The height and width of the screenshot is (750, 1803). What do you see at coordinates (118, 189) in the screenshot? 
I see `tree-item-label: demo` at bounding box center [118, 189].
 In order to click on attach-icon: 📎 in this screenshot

☆ ☆ ☆ ☆ ☆ ☆ ☆

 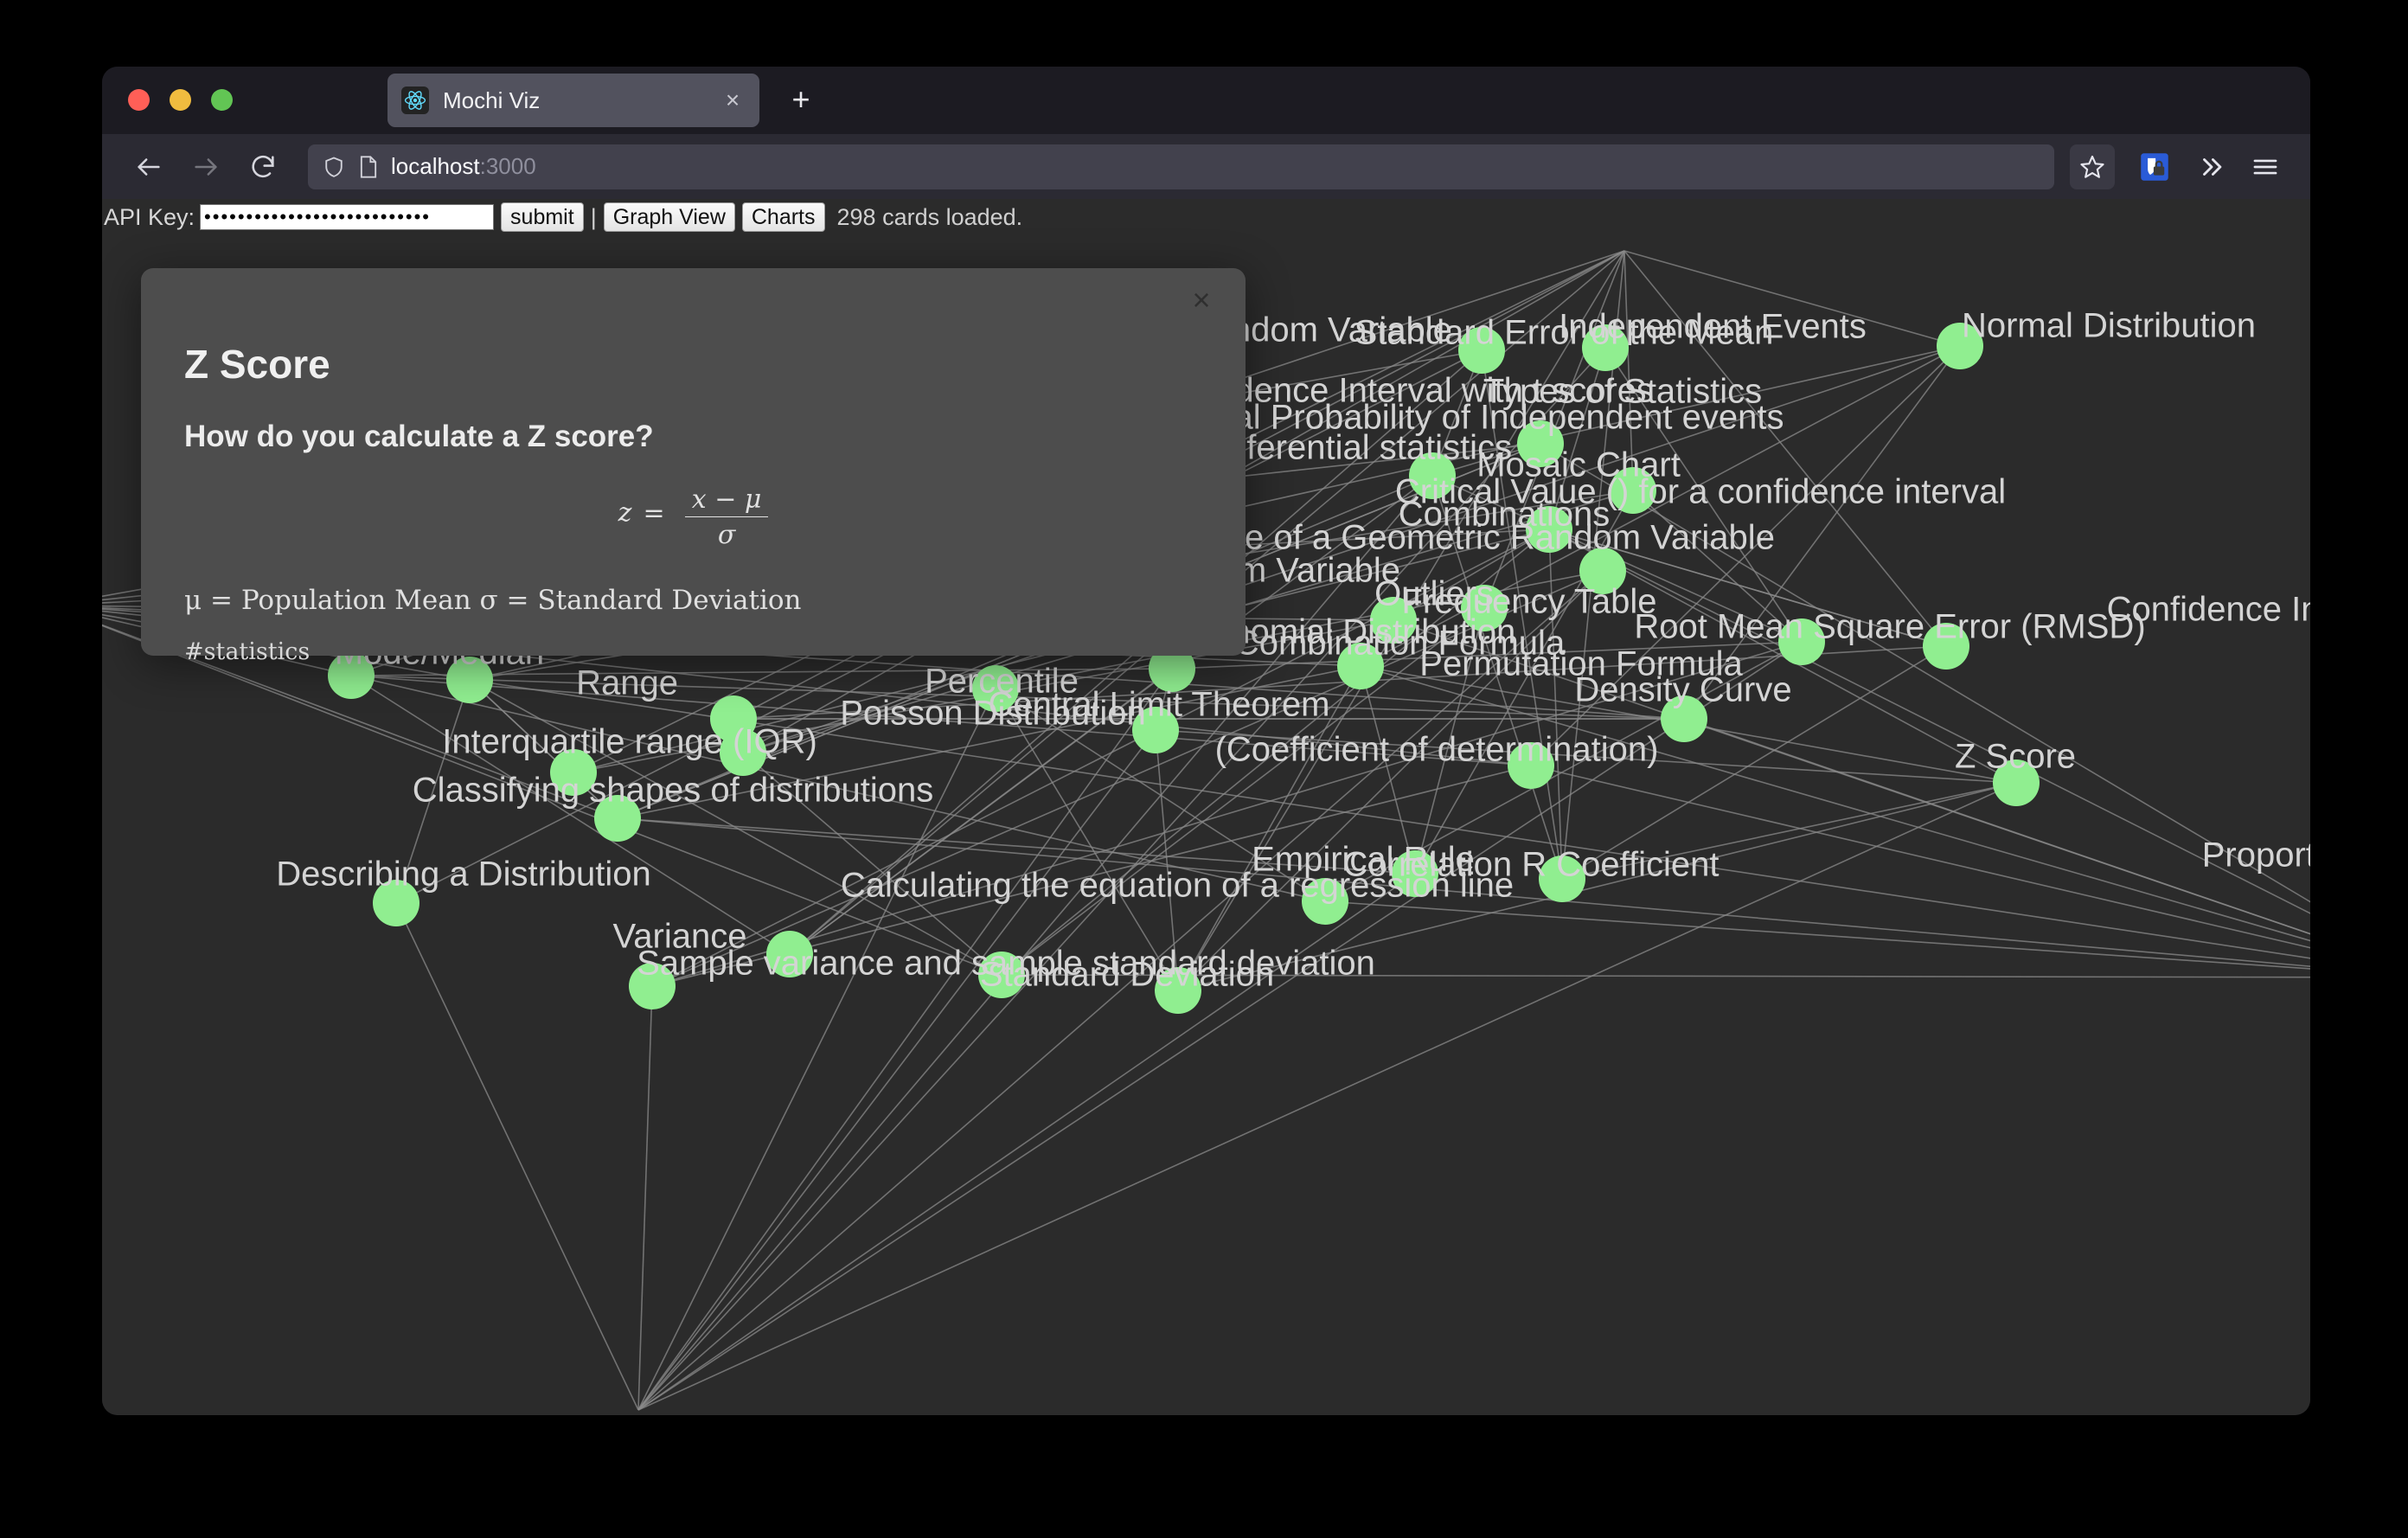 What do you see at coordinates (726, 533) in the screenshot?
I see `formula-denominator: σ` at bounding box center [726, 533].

☆ ☆ ☆ ☆ ☆ ☆ ☆

| Task |
Transcribe the data between the line that contains "The height and" and the line that contains "In order to", inclusive, reproducing every character as it appears.

| Your response |
The height and width of the screenshot is (750, 1803). What do you see at coordinates (118, 189) in the screenshot? 
I see `tree-item-label: demo` at bounding box center [118, 189].
 In order to click on attach-icon: 📎 in this screenshot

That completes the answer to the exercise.